Le blocus, imposé par Napoléon à tous les territoires impériaux et à ses alliés contraints et forcés, entraîne une crise économique dont tous les Européens et parmi eux bien évidemment les Français, subissent les conséquences. Dans les villes, les industriels manquent de matières premières. Privés de débouchés en raison de la guerre maritime, le commerce périclite et, malgré la conscription qui vide les campagnes de toute main d’œuvre, le chômage augmente.

Pour pallier les inquiétudes de ses sujets, Napoléon ne laisse rien au hasard. Ces instructions impériales autant qu’impérieuses, envoyées d’Espagne, doivent être suivies « à la lettre ». Il les a d’ailleurs accompagnées d’une liste précise d’exemples qu’il veut voir citer et exploiter, démontrant à quel point l’Empereur prête attention à tout, jusqu’aux plus minutieux détails : « Louis XIV s’est occupé de faire bâtir Versailles et des maisons de chasse. Moi je me suis occupé d’améliorer Paris, depuis les eaux jusqu’au palais, depuis les marchés jusqu’au temple de la Victoire [la Madeleine], jusqu’à la Bourse. Tout était à faire, tout s’est fait… » Cette lettre expose la légitimité de l’édifice impérial et suggère un bilan comparatif avec celui du règne du Roi-Soleil (1).


L’Empereur, à son départ pour l’Espagne, n'a pas voulu risquer de voir se dégrader le climat social et économique de la France et a chargé son ministre d’en surveiller l’évolution. Mais ce dernier, comme beaucoup de ses collègues, à commencer par celui des Affaires étrangères Talleyrand, fait partie de ceux qui craignent que les difficultés croissantes de la guerre d’Espagne, qui obligent l’Empereur à intervenir directement, n’inversent les tendances de rentabilité, guerre-richesse qui s’est produite jusque-là, et que s’enclenche un processus de guerre couteuse. Justement, voilà qu’après l’Espagne se profile un autre engagement à l’Est ; l’aide de camp de l’archiduc Charles déclare officiellement l’entrée en guerre de son pays, au maréchal Lefebvre. L’Empereur quitte alors la France à la tête de ses armées, en laisse la gestion des affaires courantes à son archichancelier, Cambacérès, assisté de Clarke le ministre de la Guerre.


Rencontres secrètes

Les politiques se divisent en deux camps : les soumis et les ralliés, sous-entendu des opposants passifs. En tête des comploteurs, Napoléon soupçonne particulièrement deux de ses ministres, Fouché dans le pays, Talleyrand autour. Fouché, resté républicain, a pris langue avec d’autres opposants latents à Napoléon, comme le maréchal Bernadotte. Le beau-frère par alliance de Napoléon (2) se fait une règle de dire tout haut ce que beaucoup pense tout bas et n’hésite pas, se sachant intouchable, à critiquer, voire contredire l’Empereur.

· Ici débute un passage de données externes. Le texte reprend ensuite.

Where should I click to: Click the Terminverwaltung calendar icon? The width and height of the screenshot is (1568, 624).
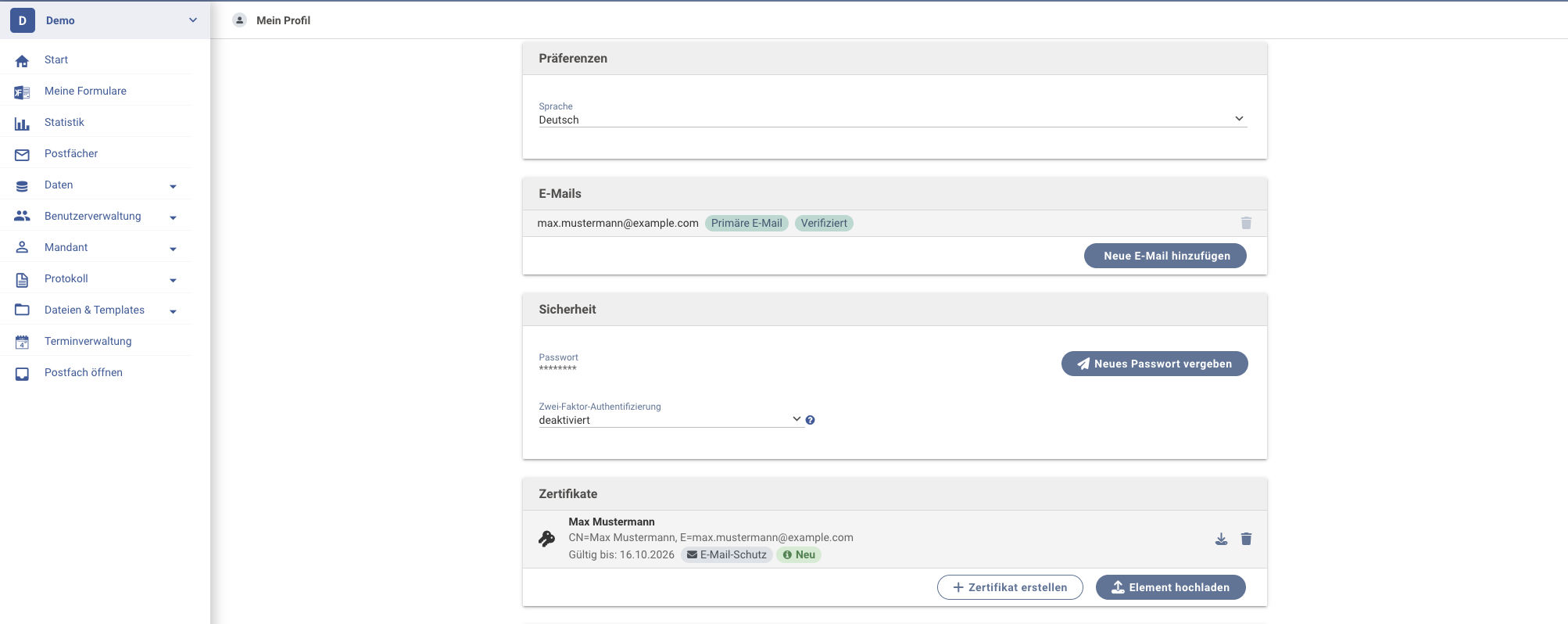22,342
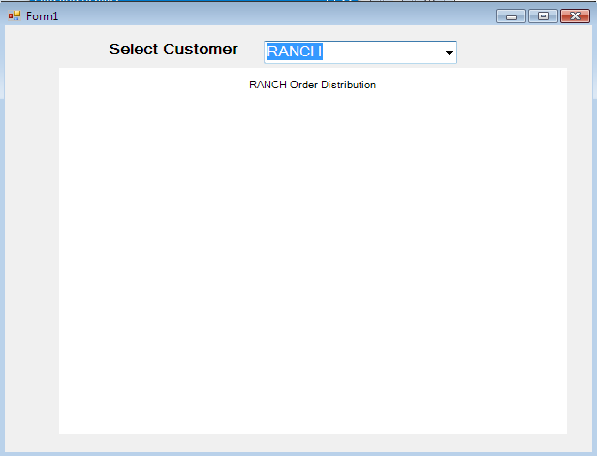
Task: Open the customer dropdown arrow
Action: (x=449, y=52)
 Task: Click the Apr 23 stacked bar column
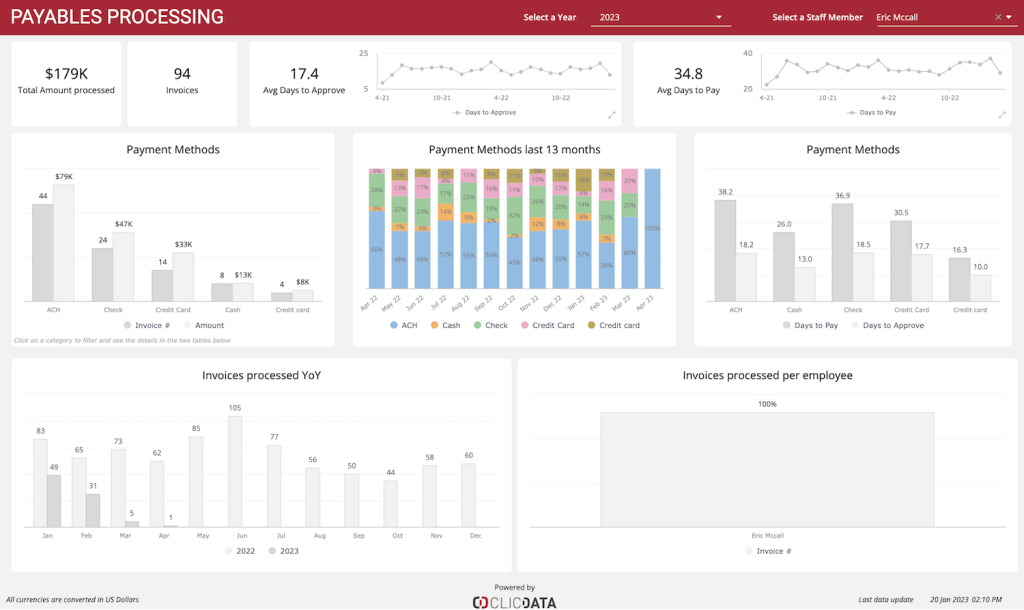[653, 235]
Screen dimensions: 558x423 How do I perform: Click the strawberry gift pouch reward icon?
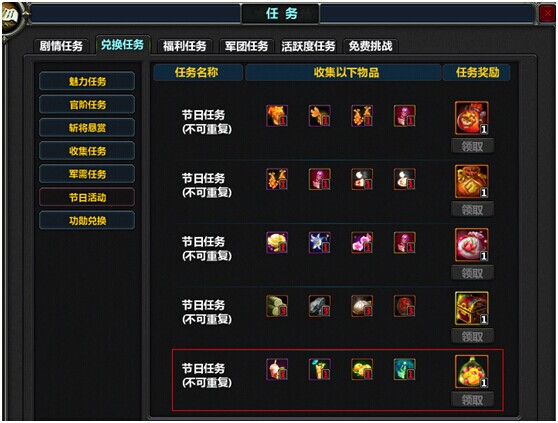[472, 245]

Lors de la bataille de Wagram, Bernadotte commande les Saxons (le ixe corps) qui contribue à la victoire, malgré des pertes sévères (environ 50%). Or Napoléon, voulant que le succès soit dû essentiellement aux troupes françaises, ne cite pas le contingent étranger dans le 25e Bulletin de la Grande Armée célébrant la victoire de Wagram. Furieux, Bernadotte leur adresse un vibrant ordre du jour, rendant hommage à leur héroïsme.

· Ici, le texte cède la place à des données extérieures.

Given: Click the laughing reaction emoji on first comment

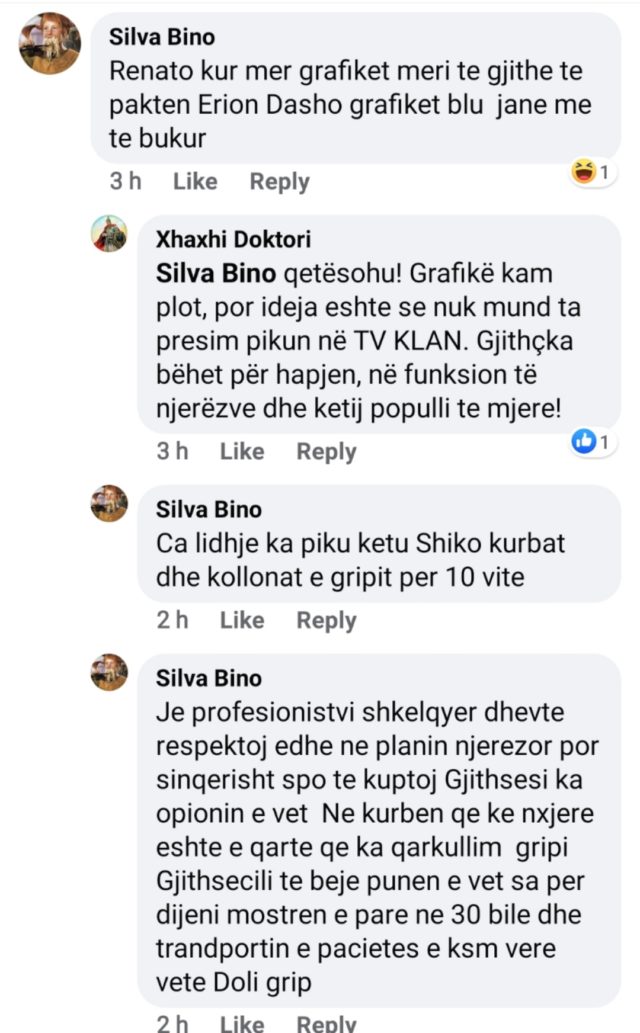Looking at the screenshot, I should click(x=584, y=172).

Fouché, à Paris, laisse reproduire la proclamation de Bernadotte. Comme il surveille la presse et a la haute main sur toute publication, les journaux le publient, à la grande satisfaction de Bernadotte. Et à la fureur de Napoléon. Celui-ci est alors à Schönbrunn, négociant la paix avec les Autrichiens, mais ne manque pas de lire en diagonale les principales gazettes françaises. Il remarque immédiatement l’article qui contredit en partie son ordre du jour et par représailles, fait dissoudre le ixe corps saxons, puis renvoie Bernadotte à Paris. Le maréchal revient dans la capitale, ulcéré de sa disgrâce. Fouché le rencontre et le sonde à mots couverts pour connaître ses réactions en cas de vacances du pouvoir, à la guerre tout peut arriver n’est-ce pas… Et l’Empereur est toujours au loin, exposé en permanence au danger… Les deux compères se comprennent. Humilié par ce désaveu public que vient de lui infliger l’Empereur, Bernadotte ne cache pas son hostilité et ne repousse pas l’idée d’envisager, si d’autres y coopèrent, à un changement de régime politique. Après tout, depuis la Révolution, ne porte-t-il pas tatoué sur sa poitrine « mort au tyran » ? Il n’est pas le seul à comploter. On n’arrivera certainement jamais à tirer au clair les multiples contacts secrets entre des hommes de tout premier plan, tant politiques que militaires, il est certain que Talleyrand y est impliqué. En cas de décès brutal de l’Empereur, l’armée reste la base et la légitimité du pouvoir. On aurait alors vu renaître les convoitises et les partages de royaumes qui ont eu lieu à la mort d’Alexandre le Grand. Murat guigne la Pologne, Soult le Portugal...   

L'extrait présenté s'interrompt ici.